’Til death do us part

By Mike H. O’Donnell

Valentine’s Day lost half a heart this week.

Longtime Journal editor Lyle Olson’s wife, Naida, died Tuesday — four days before they would have exchanged Valentine’s Day cards for the 65th time in their married lives.
It came suddenly of a heart attack after years of the two of them coping with Naida’s recurring multiple sclerosis, a disease that attacks the nervous system and hit her first as young woman when it impacted her vision.

Earlier in the day, Lyle had come into the Journal offices to check newspapers from around the state and the old Apple computer where he still hammers out editorials in a building where he has toiled for more than five decades. He went home for a little lunch and a cup of coffee.

While drinking a cup of java together, Naida grabbed her chest and fell to the floor. Unable to lift her back up because of a bad back and an injured knee, Lyle called 911. A fire department ambulance crew arrived and rushed his wife to Portneuf Medical Center, but she didn’t come home.

I’ve been a part of the Journal staff for nearly five years — as a columnist and then as a full-time assistant editor. Lyle is the person who convinced me to help write editorials before I ever joined the staff. He was delighted to have me help him with the task of generating grist for the opinion pages.

Our history of knowing each other goes way back. About 25 years ago, Lyle wanted to hire me as regional editor of the Journal back when newspapers still ruled the world, and multiple sections in printed dailies were as common as websites are today. His strong voice and tall stature filled the newsroom, but he had a sincere and caring nature that made a person feel at ease.

I was editor of the Power County Press in American Falls at the time and felt it was time to move up. Unfortunately, we couldn’t come to terms on pay.

That is irrelevant today.

Since the first moment I started working at the Journal, Lyle’s dedication to his craft has always inspired me. His dedication to his wife and family has left me in awe.

Lyle is a man who well into his 80s still comes to work at least 10 hours a week to write editorials or cover his passion — golf.

Over the past three and a half years, I’ve overheard Lyle on the phone to Naida saying things like, “I’m almost done here. I’ll be home soon, dear, and maybe we can have a sandwich together.”

God knows how much she heard that over the decades as they raised four daughters and Lyle covered everything from the assassination of President Kennedy to the attempted assassination of Ronald Reagan.

They met on the campus of Idaho State College and eventually married without her knowing she was marrying into the newspaper business. They made it work.
The day after Naida died, I visited Lyle at home. His eyes told me he was lost.
I know the look because it was the same one my father had when my mom died of a heart attack 22 years ago. My always-powerful dad was reduced to a struggling soul.

High school sweethearts, Mom and Dad had been connected for more than 43 years. They had raised four children together and weathered many lean years, just like Lyle and Naida.

When I returned to Iowa for mom’s funeral, I remember well overhearing my father tape record the eulogy he wanted everyone to share in the intimate funeral service held for close friends and family inside our home. Mom didn’t want a church service or anything big, and she had made that clear before she died.

Dad put his comments about how much mom had meant to him on tape because he knew he could never express the words at her funeral without a complete breakdown.

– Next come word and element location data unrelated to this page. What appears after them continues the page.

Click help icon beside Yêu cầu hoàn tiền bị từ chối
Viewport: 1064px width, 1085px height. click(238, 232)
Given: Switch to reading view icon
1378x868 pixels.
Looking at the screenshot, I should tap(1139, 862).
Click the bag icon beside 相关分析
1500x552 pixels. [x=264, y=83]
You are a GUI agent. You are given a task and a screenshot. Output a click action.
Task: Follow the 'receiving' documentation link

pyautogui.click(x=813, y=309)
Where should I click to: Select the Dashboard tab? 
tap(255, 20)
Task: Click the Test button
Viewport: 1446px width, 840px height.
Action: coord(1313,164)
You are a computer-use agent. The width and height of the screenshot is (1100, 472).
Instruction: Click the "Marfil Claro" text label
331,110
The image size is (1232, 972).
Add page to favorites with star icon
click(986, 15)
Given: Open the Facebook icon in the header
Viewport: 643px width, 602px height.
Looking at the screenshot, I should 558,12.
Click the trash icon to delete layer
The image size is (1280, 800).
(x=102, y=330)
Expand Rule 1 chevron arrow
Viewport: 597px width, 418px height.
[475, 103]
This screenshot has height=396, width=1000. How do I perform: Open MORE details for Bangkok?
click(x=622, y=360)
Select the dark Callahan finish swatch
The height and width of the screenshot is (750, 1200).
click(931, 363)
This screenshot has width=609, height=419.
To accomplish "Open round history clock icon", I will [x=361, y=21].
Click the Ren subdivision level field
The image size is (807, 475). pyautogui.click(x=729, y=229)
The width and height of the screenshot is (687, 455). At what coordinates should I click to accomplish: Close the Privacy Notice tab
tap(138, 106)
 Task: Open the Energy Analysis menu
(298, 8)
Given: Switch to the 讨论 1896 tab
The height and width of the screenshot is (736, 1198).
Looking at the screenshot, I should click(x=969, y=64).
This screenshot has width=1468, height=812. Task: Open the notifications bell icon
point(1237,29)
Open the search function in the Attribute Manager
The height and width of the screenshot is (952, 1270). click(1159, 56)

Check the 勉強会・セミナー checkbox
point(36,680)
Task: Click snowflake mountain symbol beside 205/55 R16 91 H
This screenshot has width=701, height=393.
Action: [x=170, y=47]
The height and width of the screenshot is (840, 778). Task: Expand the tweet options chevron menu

He talked about how much she did to create a home and family, and support his educational endeavors. He talked about her sense of humor and ability to make guests feel welcome.

At the very end, my father said, “Goodbye, darling. I miss you.”

This week, as I watched Lyle search for balance in his life without Naida, all that came flooding back. Lyle said he had to get to work on his wife’s obituary. He noted that just a few days before, he had spoken to her about what they would do with all the knickknacks they had collected together over the years if they had to move.

The Olsons have been in the same condo in the southern end of Pocatello for seven years.

“It’s got a great pool. Naida loved to swim,” Lyle said, as if he pictured her in the water.

For couples like the Olsons or my parents, the phrase, “’Til death do us part,” just doesn’t apply.

Michael H. O’Donnell is the assistant managing editor of the Idaho State Journal.